Paganism is not a religion. It existed long before organized religions like Christianity as a collection of place-based, earth-centred, spiritual traditions. The “Old Ways” of pagan cultures see us humans as a part of the natural world and the Cosmos. Called the Great Mother, we should respect nature for the many gifts She bestows to all of us who walk planet Earth. Evidence of this connectivity rests with the sacred cycles of life – birth, growth, death and rebirth – as mirrored by the changing seasons.

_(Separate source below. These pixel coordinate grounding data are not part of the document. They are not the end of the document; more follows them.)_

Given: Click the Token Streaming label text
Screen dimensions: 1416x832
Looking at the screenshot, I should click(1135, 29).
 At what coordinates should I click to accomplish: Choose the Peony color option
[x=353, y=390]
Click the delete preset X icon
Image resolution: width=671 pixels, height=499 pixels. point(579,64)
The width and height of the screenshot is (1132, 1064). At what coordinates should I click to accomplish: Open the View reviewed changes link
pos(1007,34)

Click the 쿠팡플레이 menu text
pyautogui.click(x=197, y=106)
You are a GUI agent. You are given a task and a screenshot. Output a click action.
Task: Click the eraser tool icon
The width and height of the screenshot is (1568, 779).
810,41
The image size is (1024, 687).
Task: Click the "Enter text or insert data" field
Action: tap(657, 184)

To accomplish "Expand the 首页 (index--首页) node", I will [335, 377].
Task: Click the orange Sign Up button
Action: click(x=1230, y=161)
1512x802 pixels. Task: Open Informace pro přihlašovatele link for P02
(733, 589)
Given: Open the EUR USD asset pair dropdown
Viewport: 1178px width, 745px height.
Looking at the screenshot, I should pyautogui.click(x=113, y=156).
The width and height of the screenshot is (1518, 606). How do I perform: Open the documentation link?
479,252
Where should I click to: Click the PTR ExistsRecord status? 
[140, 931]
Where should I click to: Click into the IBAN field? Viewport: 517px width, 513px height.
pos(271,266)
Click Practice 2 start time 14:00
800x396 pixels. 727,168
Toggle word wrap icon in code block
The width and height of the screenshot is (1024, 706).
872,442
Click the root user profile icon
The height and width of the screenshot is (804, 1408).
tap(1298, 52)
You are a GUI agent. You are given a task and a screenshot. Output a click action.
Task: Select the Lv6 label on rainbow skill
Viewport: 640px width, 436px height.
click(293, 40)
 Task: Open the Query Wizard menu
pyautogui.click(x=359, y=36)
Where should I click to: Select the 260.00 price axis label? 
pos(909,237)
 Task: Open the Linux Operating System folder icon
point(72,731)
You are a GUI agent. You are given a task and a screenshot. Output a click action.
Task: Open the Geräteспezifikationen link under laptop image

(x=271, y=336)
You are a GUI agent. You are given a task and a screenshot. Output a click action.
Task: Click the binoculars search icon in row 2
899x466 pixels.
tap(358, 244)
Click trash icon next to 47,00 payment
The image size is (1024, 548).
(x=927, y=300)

Spirituality is experiential. There is no one holy book or authority, as pagans see divinity expressed through human experience and the majesty of nature, sometimes personified through gods and goddesses. Some pagans work with intention to tap into the energy and natural forces of the world around us (what some call magic). Land-based customs like bonfires and dancing, bardic poetry and music, and oral storytelling kept the knowledge and traditions alive. Pagan spirituality is not a path of
fear, but of belonging.
The Wheel of the Year contains 8 Sabbats or festivals that mark the seasonal cycles of the Earth and Sun, notably the Vernal (Ostara) and Autumnal Equinoxes (Mabon), and the Summer (Litha) and Winter (Yule) Solstices. The Sabbats matter because they create meaning through ritual. They ground us in cyclical, natural rhythms, and provide ways to process change, grief and growth with community. Four great Fire Festivals honour our place in nature through the seasons and our relationships to each other, our communities and our ancestors. These are Imbolc (spring return of light and St Brigid), Beltane (fertility, life force and joy), Lughnasadh (First harvest, gratitude, god Lugh) and Samhain (end of harvest, ancestors and the thinning veil – Halloween).
Celtic paganism survived in Europe despite the Christian crusades and witch hunts that sought to eradicate it. Pagan traditions made their way across the Atlantic Ocean. It is said that Celts were born along rivers but remembered themselves on islands. The same can be said here in Montreal, where Celtic and Romani culture can be rediscovered through story and music, with a reverence for the lands we live on. The Music is Medicine – it helps us reconnect with our rhythm, our communities and our histories, in this modern world that seems so in need of grounding and healing.